13.03.2013 - 11:26 | Son Güncellenme:
Tüm Üstün Zekalılar Derneği (TÜZDER) Başkanı Mehmet Hilmi Eren, yayınlanan eylem planının eksikleri de olsa konuya yönelik önemli bir adım olduğunu ifade ederek dikkat edilmesi gereken noktaların olduğunu belirtti.
YALNIZCA 1 KEZ SINIF ATLIYOR
TÜZDER Başkanı Eren, batıda bazı ülkelerde 12-13 yaşındaki üstün zekalı çocukların üniversiteyi bitirdiği veya üniversitede dersler verdiğine dair haberlerin zaman zaman yayınlandığını hatırlatarak, “Mevcut sistemimizde ise bir öğrencinin en fazla 1 kez sınıf atlama imkanı bulunmaktadır. Bireyin öğrenme hızına göre eğitim seçeneklerinin düzenlendiği sistemlerin, ülkemizin de hızla gelişmesine
katkıda bulunacaktır.” dedi.
STK’LAR AKTİF ROL ALMALI
Üstün zekalı çocukların tespit edilmesi aşamasında ülkemizde hizmet yapan ilgili kurum, kuruluşların ve STK’ların aktif rol almasını isteyen TÜZDER Başkanı, MEB’de eğitsel tanılama hizmetlerinin yürütüldüğü Rehberlik ve Araştırma Merkezlerinin de gerekli talebi karşılayacak şekilde personel ve uzmanlık bilgisi anlamında geliştirilmesi gerekeceğini söyledi.
Ülkemizde okul öncesi dönemden başlamak üzere ulusal bir tarama faaliyeti gerçekleştirilerek deha ve üstün seviyede olan çocuklarımızın tespit edilmesi gerektiğini dile getiren TÜZDER Başkanı Eren, “Düşüncemize göre tespiti yapılamayan her yetenek toprak altında kalmış kıymetli bir cevher gibidir.” Diye konuştu.
Özel eğitime ihtiyaç duyan her alt türde olduğu gibi üstün zekalılıkta da amacın çocuğu etiketlemek değil, ihtiyacına göre en ideal eğitim hizmetinin sunulması olması gerektiğini ifade eden TÜZDER Başkanı, erken tanılama ve yönlendirmenin Eğitimde Fırsat Eşitliği ilkesinin de bir gereği olduğu söyledi.

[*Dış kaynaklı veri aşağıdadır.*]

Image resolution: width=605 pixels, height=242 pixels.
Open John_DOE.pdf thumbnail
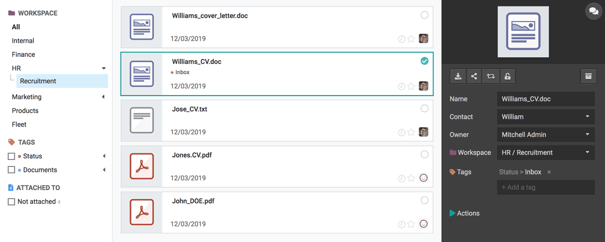tap(142, 212)
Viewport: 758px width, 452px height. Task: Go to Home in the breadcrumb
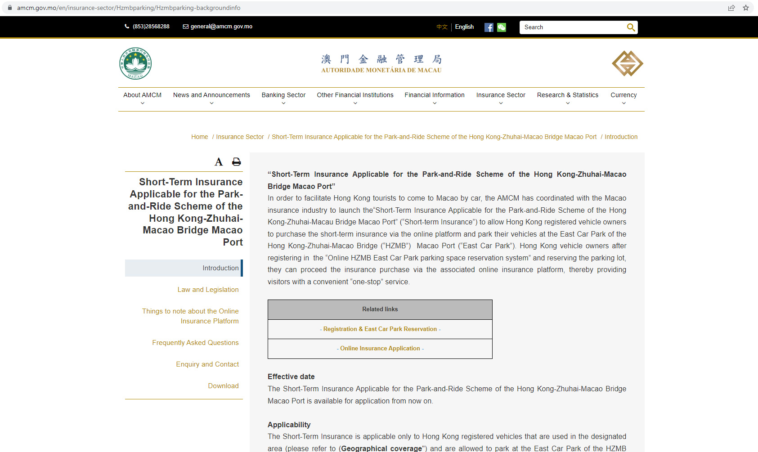199,137
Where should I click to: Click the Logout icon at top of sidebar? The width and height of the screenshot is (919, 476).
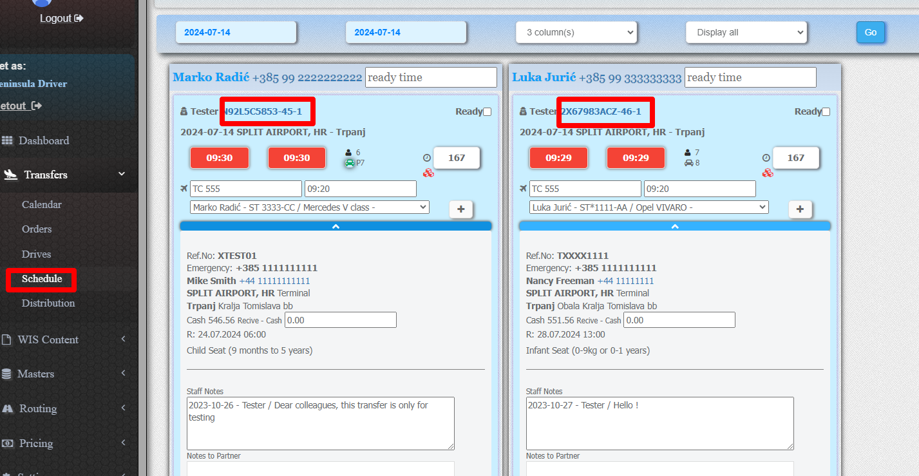tap(79, 18)
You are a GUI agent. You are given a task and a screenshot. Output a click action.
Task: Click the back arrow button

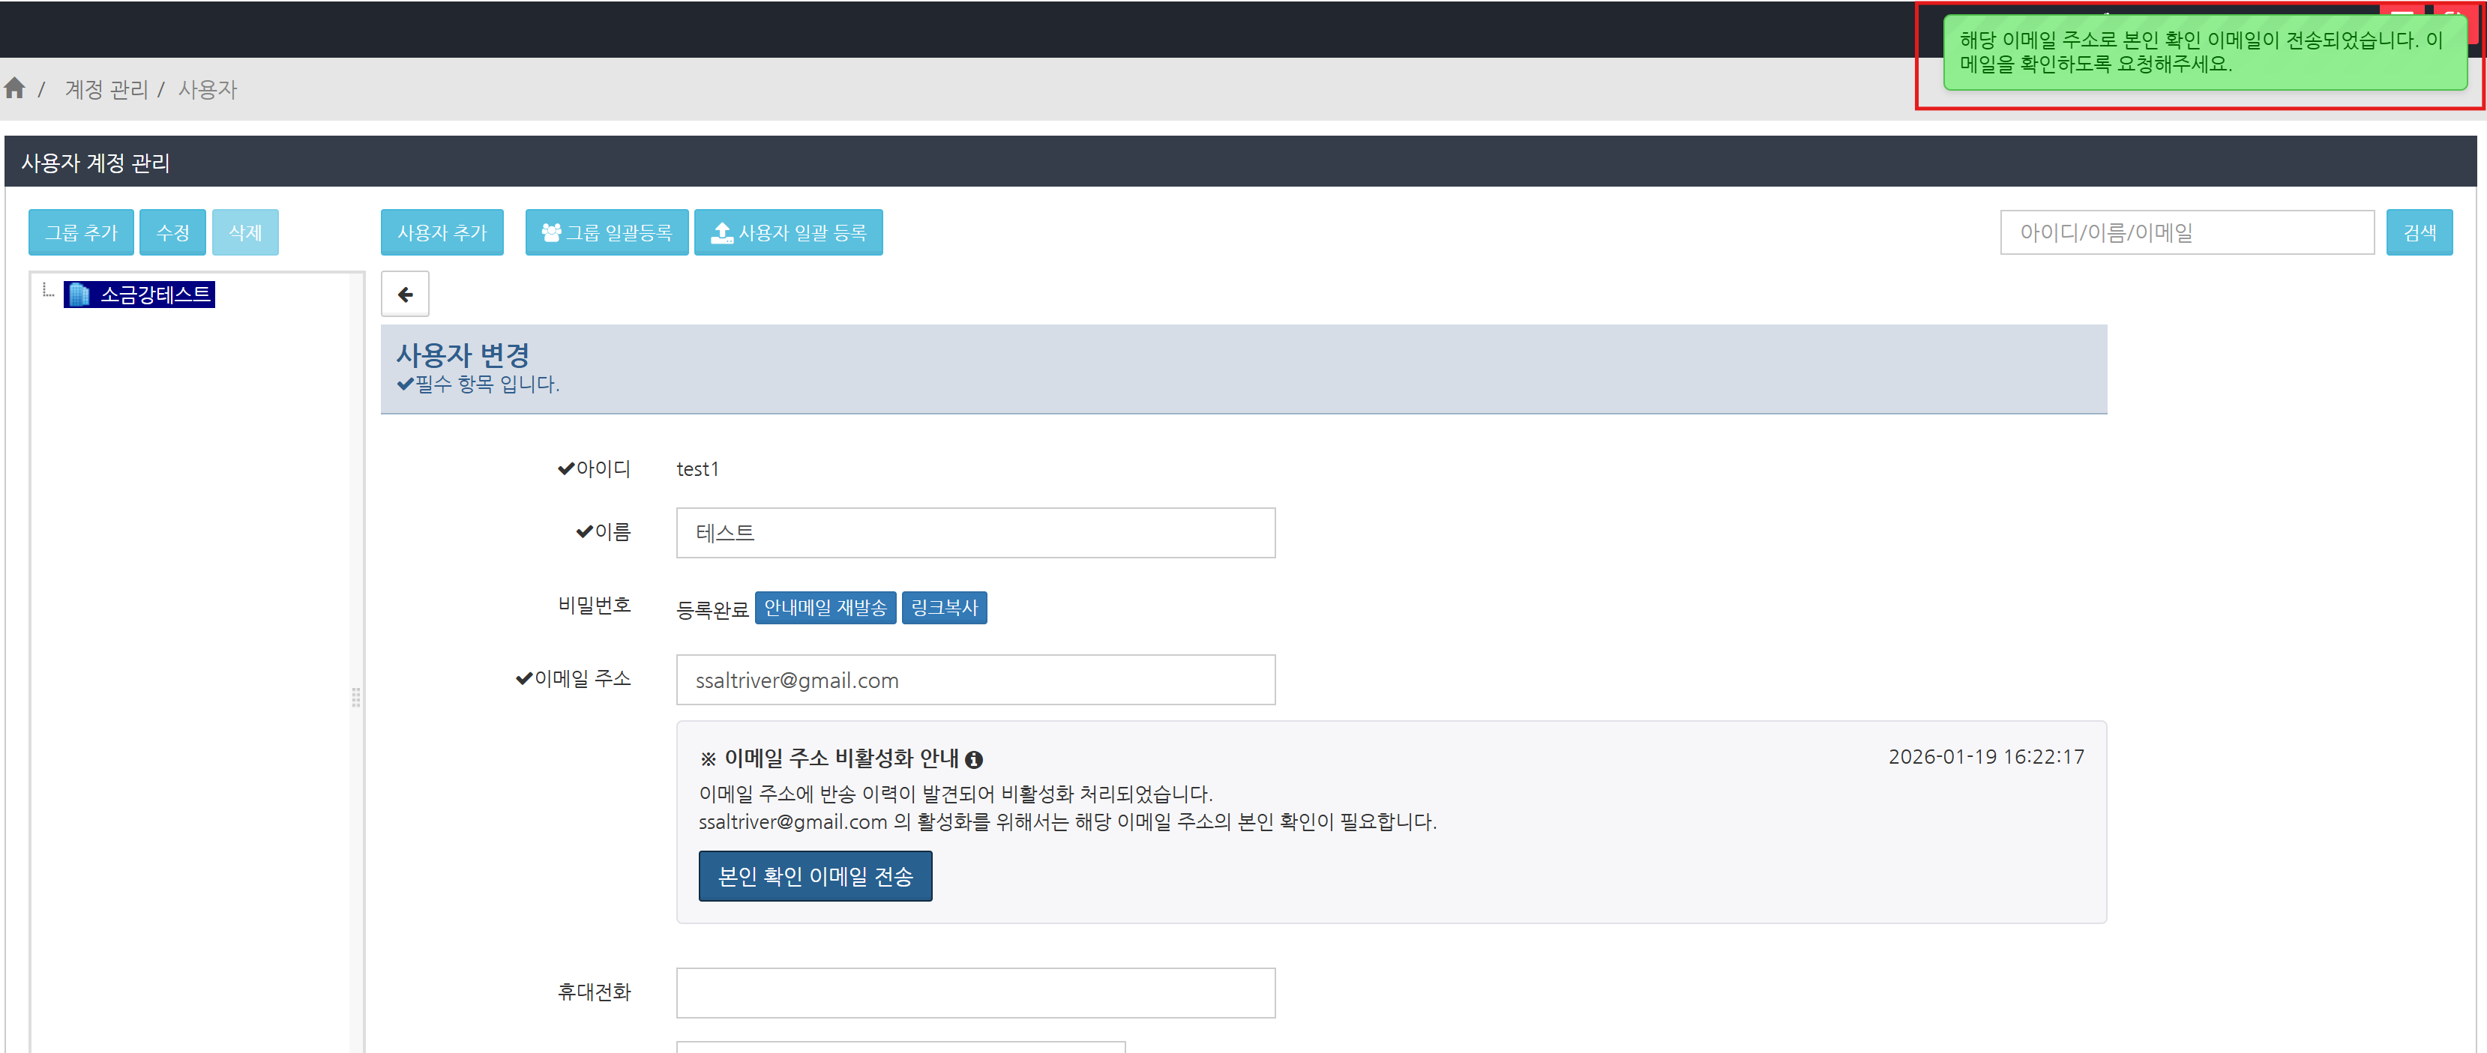(x=405, y=294)
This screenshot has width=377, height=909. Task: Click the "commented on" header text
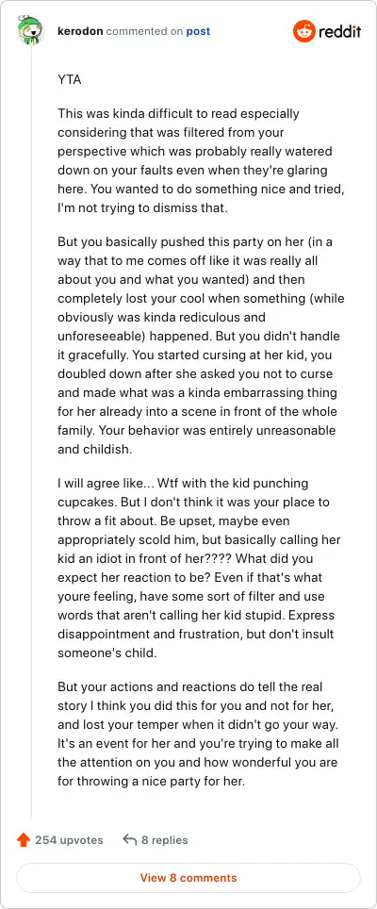tap(145, 31)
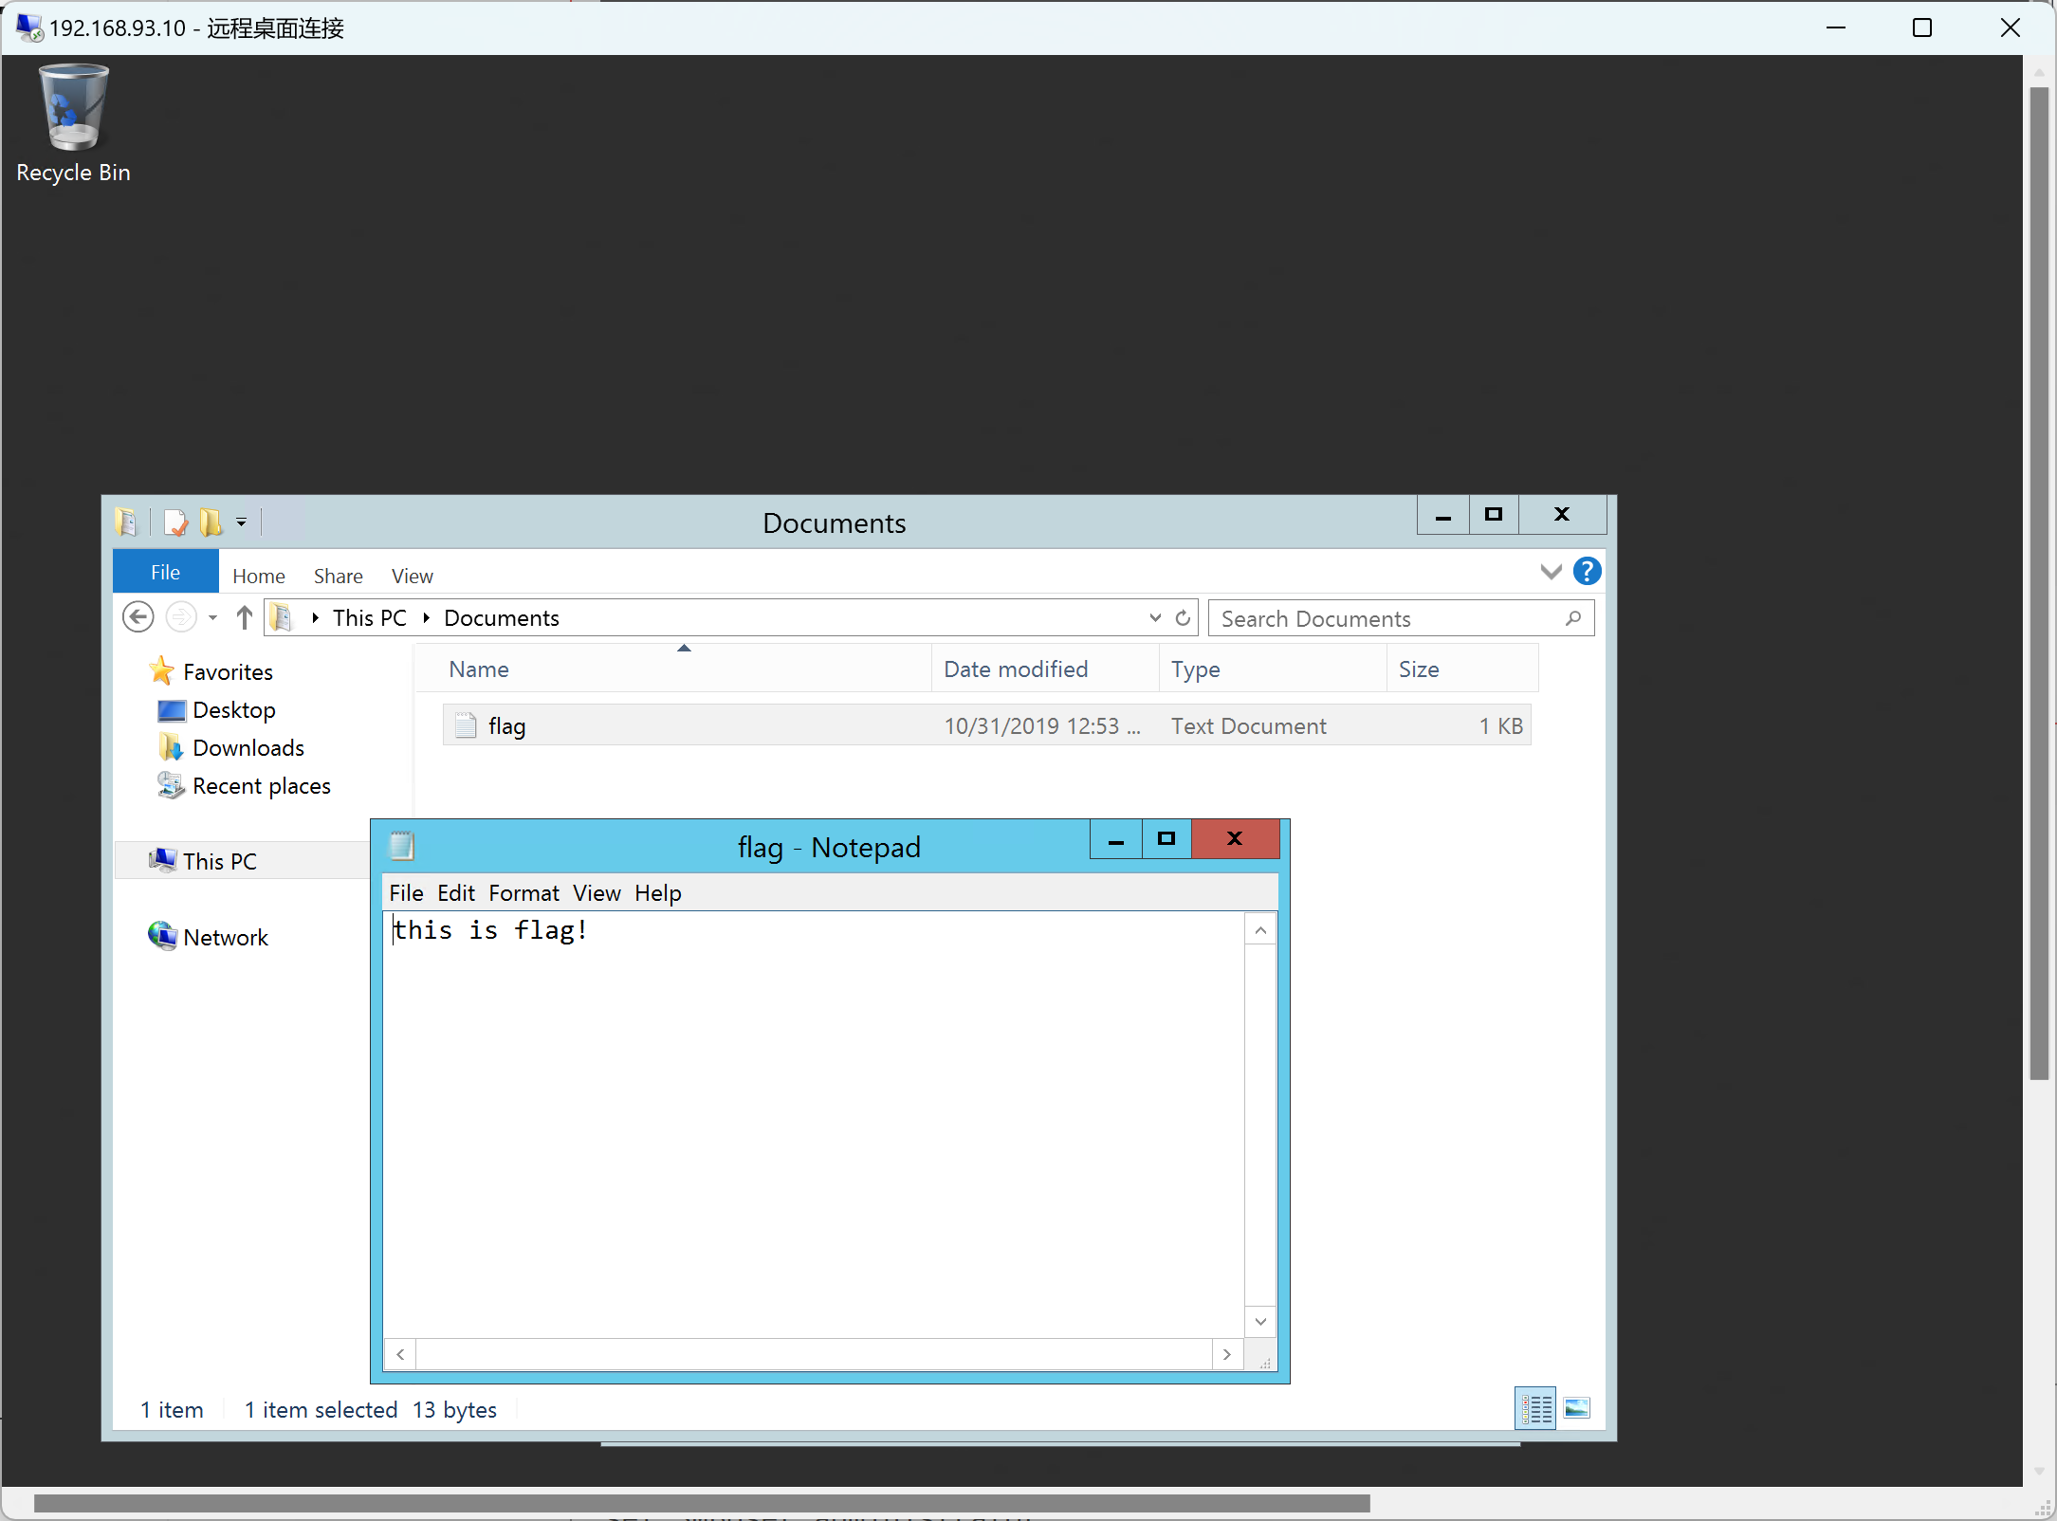Viewport: 2057px width, 1521px height.
Task: Click the Up one level arrow
Action: (245, 618)
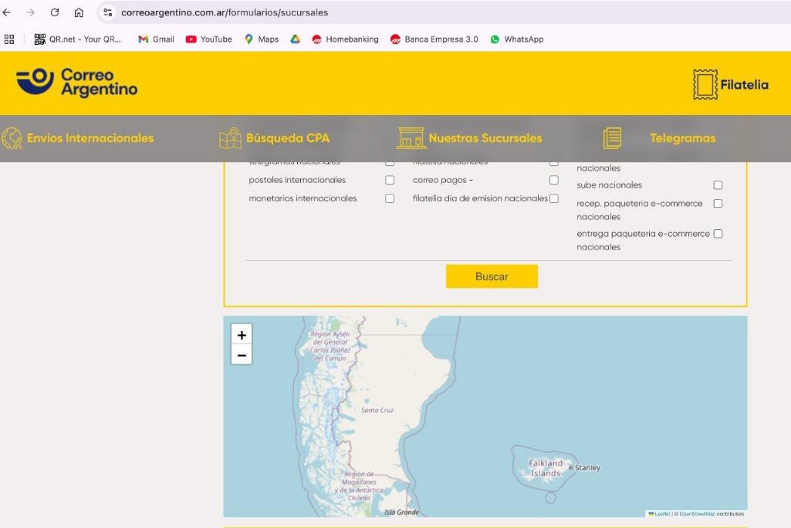Select the notepad icon next to Telegramas
Viewport: 791px width, 528px height.
click(x=611, y=137)
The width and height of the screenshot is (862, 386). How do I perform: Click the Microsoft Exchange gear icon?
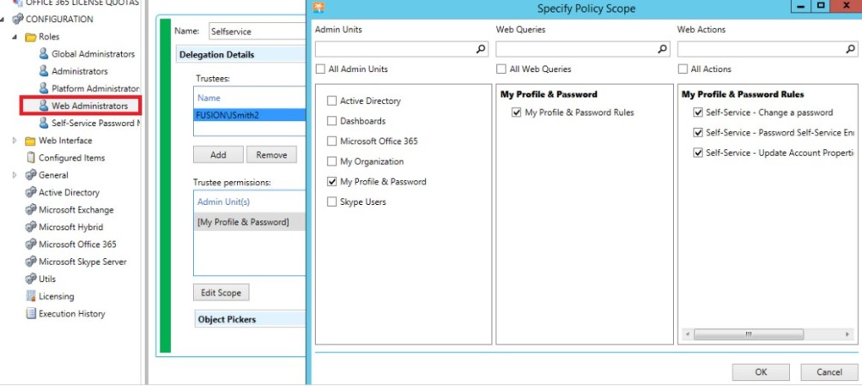coord(31,210)
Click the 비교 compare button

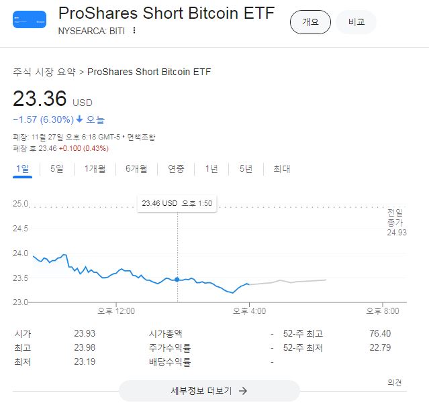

Üstün zekalı çocuklara özellikle temel eğitim bilgisinin verildiği dönemlerde görev almalarında büyük fayda görülen Üstün Zekalılar Öğretmenliği mezunlarının mevcut ihtiyacı karşılayamayacağının düşünüldüğünü anlatan TÜZDER Başkanı, “Şu anda ülkemizde sadece iki üniversitede ilgili bölüm vardır. Hali hazırda mezun olmuş Üstün Zekalılar Öğretmeni sayısı ise 100-200 arasıdır. Üniversitelerde yeni bölümlerin açılması teşvik edilmeli ve mevcut alan öğretmenleri MEB bünyesinde istihdam edilmelidir.” diye konuştu.
AİLELER DE DESTEKLENMELİ
Üstün zekalı çocuklar zengin eğitim materyallerine ihtiyaç duyduğunu anlatan Mehmet Hilmi Eren, “Hali hazırda engelli bireylere yönelik yapılan (evde bakım ücreti – ücretsiz servis imkanı – ücretsiz malzeme sağlanması) destekler gibi bu çocuklara sahip aileler, evde ve ailecek gerçekleştirdikleri eğitim hizmetlerinde yalnız bırakılmamalı, maddeten ve manen desteklenmelidir.” dedi.